Review: Under the Udala Trees

Marriage equality has created so much conversation in the United States recently that it is perhaps easy to forget that gay rights are a global battleground. This first novel from Chinelo Okparanta (after the story collection Happiness, Like Water) throws into sharp relief the historical and continuing struggles of the LGBTQ population of Nigeria.

After Ijeoma's father dies in a bombing raid during the Nigerian civil war in 1968, she is sent to live with a grammar school teacher and his wife while Ijeoma's mother returns to her parents' village, promising to send for her. Weeks and then months pass without any summons. While she waits, Ijeoma becomes a de facto servant to her hosts, but her lot is lightened when she rescues an orphaned girl her age, Amina. Although Amina belongs to the Hausa, which means her people were on the opposite side of the war from Ijeoma's, the teacher and his wife grudgingly agree to let her stay. The girls play together, work side by side and share a bed. Soon their friendship blossoms into first love, but when their feelings are discovered, they face severe consequences. So begins Ijeoma's life as a lesbian in deeply religious Nigeria, where homosexual relationships are not accepted. To Ijeoma, though, none of the religious reeducation her mother forces on her is dissuades her from her feelings. The examples her mother takes from the Bible to prove that homosexuality is an abomination only convince Ijeoma that society treats women cruelly. As she grows to womanhood, Ijeoma constantly faces the complications of hiding her true self, the impossibility of fitting into the single mold offered to women in her culture.

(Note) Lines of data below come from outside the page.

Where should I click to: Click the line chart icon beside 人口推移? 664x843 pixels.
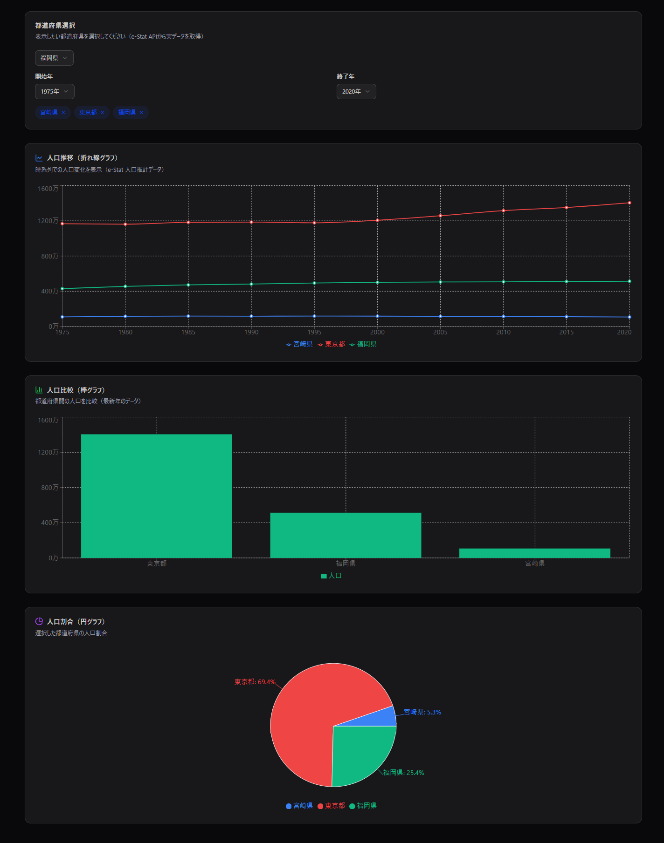pos(39,158)
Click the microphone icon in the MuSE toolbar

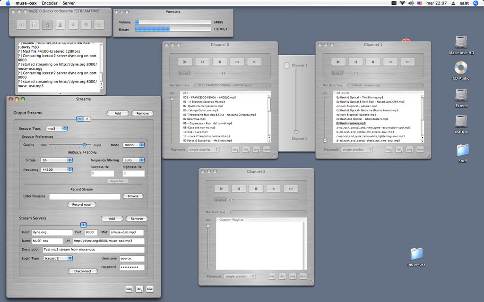pos(61,24)
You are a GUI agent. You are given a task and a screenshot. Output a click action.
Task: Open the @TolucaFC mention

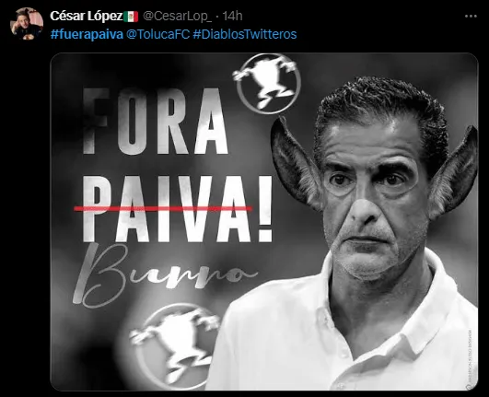(x=157, y=34)
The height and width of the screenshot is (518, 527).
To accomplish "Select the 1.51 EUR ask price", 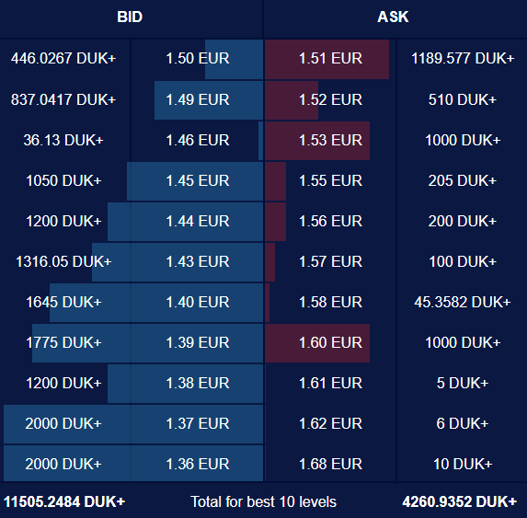I will tap(331, 59).
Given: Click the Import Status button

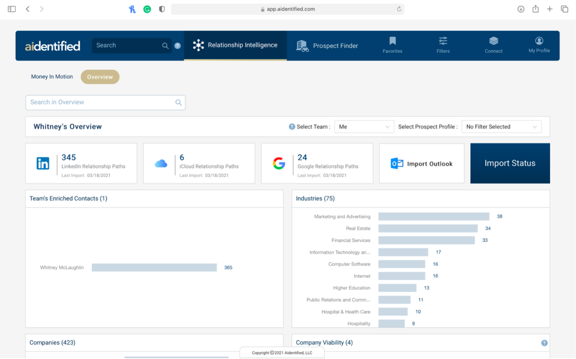Looking at the screenshot, I should pos(510,163).
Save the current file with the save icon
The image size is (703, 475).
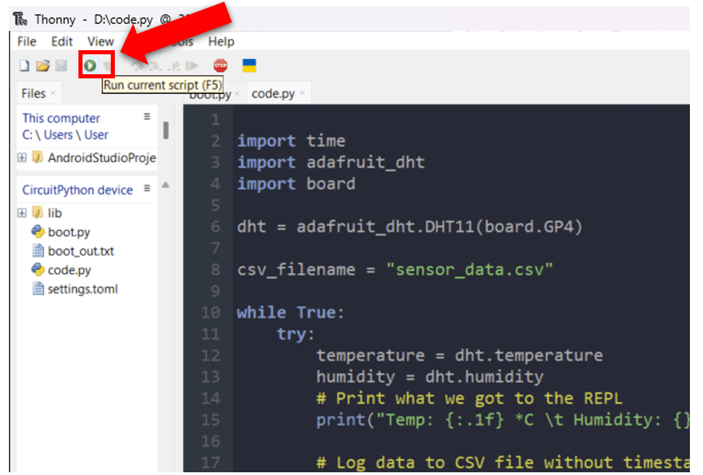(x=61, y=64)
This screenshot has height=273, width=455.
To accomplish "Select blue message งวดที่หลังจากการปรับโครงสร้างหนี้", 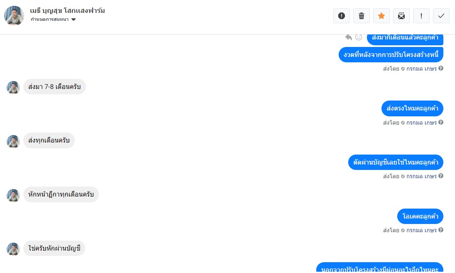I will point(391,54).
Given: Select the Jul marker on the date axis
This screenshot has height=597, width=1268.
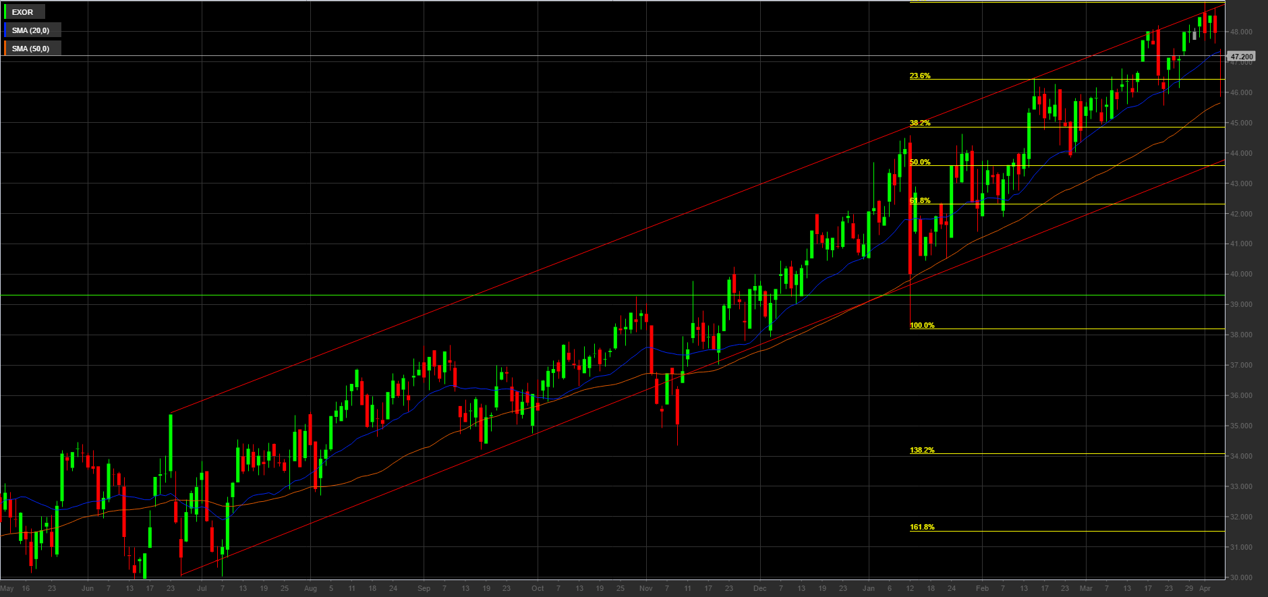Looking at the screenshot, I should 202,588.
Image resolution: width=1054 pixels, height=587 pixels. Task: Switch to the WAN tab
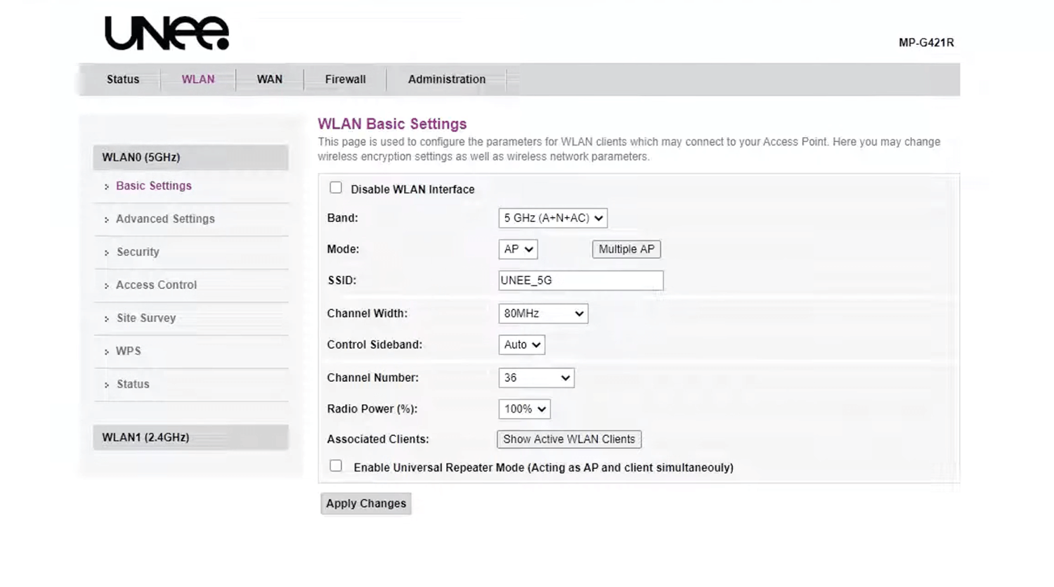pyautogui.click(x=269, y=79)
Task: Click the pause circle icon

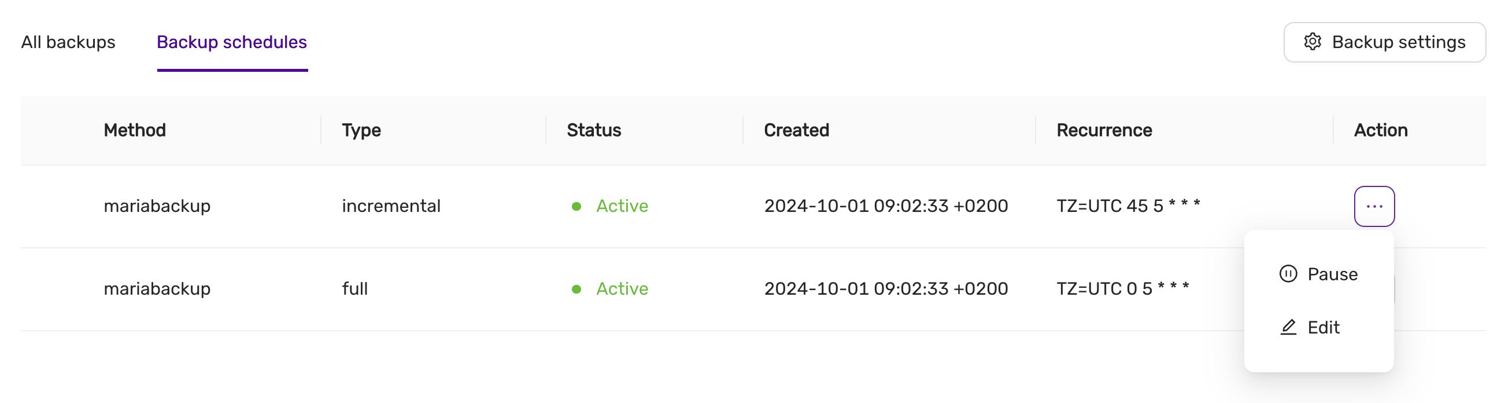Action: click(1288, 274)
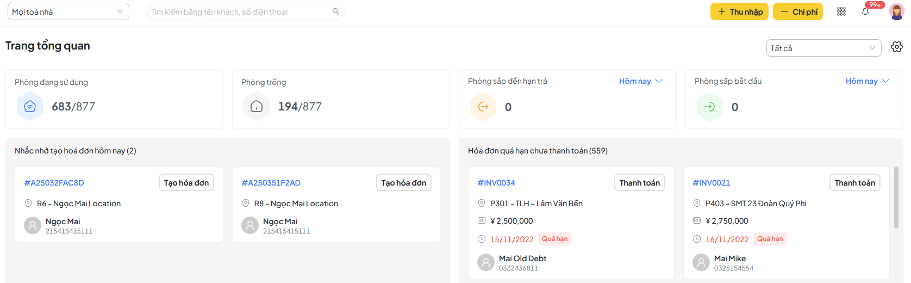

Though understandably filled with sorrow, Ijeoma's life also reflects a spirit so strong even its owner cannot break it. Tragedy and oppression shape her path, but her inarguable sense of self and her longing to experience great love make turning away from Okparanta's heroine impossible. While Ijeoma is a multi-faceted character who thinks and feels deeply, at her core she echoes the simple human desire to find acceptance for her true self. Okparanta dexterously layers her story with historical events and Nigerian folktales to give a fuller picture of both the beauty and conflict of the country and its cultures. Despite an endnote that emphasizes the continuing lack of acceptance for anything other than heterosexuality in Nigeria, Okparanta still manages to leave readers hopeful for a better future through love and courage. --Jaclyn Fulwood, blogger at Infinite Reads

Shelf Talker: A young girl falls in love with another girl and faces persecution in a story that gives voice to the struggles of Nigeria's LGBTQ population.